A 30.00 mL sample of 0.1500 M hydroazoic acid (HN3; Ka = 1.9 x 10-5) is titrated with 0.1000 M KOH. Calculate the pH after the following volumes have been added:

a. 0.00 mL
b. 11.25 mL
c. 22.50 mL
d. 33.75 mL
e. 45.00 mL
f. 56.25 mL

There is a tremendous amount of typing here. Here is a summary of what you do. Respond by letting me know how many of these you know to do and where your big problem is.

..........HN3 + KOH ==> KN3 + H2O
The first thing you need to do is to determine the mL needed to reach the end point. You want to know if you are before, at, or after the equivalence point.

mols HN3 = M x L = ?
mols KOH = mols HN3
M KOH = mols KOH/L KOH. You know M and mols KOH, solve for L KOH and convert to mL. This is the volume KOH needed to reach the equivalence point. I calculate 45 mL.

a. is the beginning of the titration. This is done as any weak acid or weak base. You've probably done hundreds of these.
............HN3 --> H^+ + 3N^-
I.........0.1500M....0......0
C...........-x......x......x
E.......0.1500-x.....x......x

Substitute the E line into Ka expression and solve for H^+. Convert to pH.

b,c,d. All are before the equivalence point so they are buffered solutions. Use the Henderson-Hasselbalch equation to solve each of these.

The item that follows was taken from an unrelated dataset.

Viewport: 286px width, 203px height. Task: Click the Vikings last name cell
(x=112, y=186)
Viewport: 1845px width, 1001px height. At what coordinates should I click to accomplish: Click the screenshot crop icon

d. The equivalence point. The pH is determined by the hydrolysis of the salt. The salt is NaN3 and it's the nitride ion (N^3-) that hydrolyzes. The salt concn is mols/L = 0.0045/0.075 = approx 0.06M

.......N3^- + HOH ==> HN3 + OH^-
I....0.06.............0......0
C......-x.............x......x
E...0.06-x............x......x

Kb for N^3- = (Kw/Ka for HN3) = (HN3)(OH^-)/(N3^-)
Substitute the E line into Kb for N3^- and solve for x = OH^- and convert to H^+ then to pH.

f part is after the equivalence point and is simply the excess OH^- at that point. Convert to H^+ then to pH.

To calculate the pH at each point, we need to determine the concentration of H+, which is related to the concentration of the acid and the volume of the base added.

Here are the steps to calculate the pH at each point:

1. Calculate the initial moles of hydroazoic acid (HN3):
Moles of HN3 = concentration of HN3 (M) × volume of HN3 (L)

For a 30.00 mL sample of 0.1500 M HN3:
Moles of HN3 = 0.1500 M × 0.0300 L

2. Determine the moles of KOH added:
Moles of KOH = concentration of KOH (M) × volume of KOH (L)

3. Calculate the moles of hydroazoic acid (HN3) remaining after each volume of KOH is added:
Moles of HN3 remaining = initial moles of HN3 - moles of KOH

4. Calculate the volume of the remaining solution after each volume of KOH is added:
Volume of remaining solution = initial volume of HN3 - volume of KOH added

5. Calculate the new concentration of hydroazoic acid (HN3):
Concentration of HN3 = moles of HN3 remaining / volume of remaining solution

6. Calculate the hydronium ion (H+) concentration:
For the reaction HN3 + H2O ⇌ H3O+ + N3-, the H+ concentration is equal to the HN3 concentration.

7. Calculate the pH using the formula:
pH = -log[H+]

Now let's plug in the values and calculate the pH at each point:

a. 0.00 mL:
- There is no KOH added, so the concentration and volume of the solution remain the same.
- Moles of HN3 remaining = moles of initial HN3 = 0.1500 M × 0.0300 L
- Concentration of HN3 = moles of HN3 remaining / volume of remaining solution = 0.1500 M
- pH = -log(0.1500)

b. 11.25 mL:
- Moles of KOH = 0.1000 M × 0.01125 L
- Moles of HN3 remaining = initial moles of HN3 - moles of KOH
- Volume of remaining solution = initial volume of HN3 - volume of KOH added
- Concentration of HN3 = moles of HN3 remaining / volume of remaining solution
- Calculate H+ concentration and then the pH using the formula.

c. Repeat the above steps for 22.50 mL, 33.75 mL, 45.00 mL, and 56.25 mL.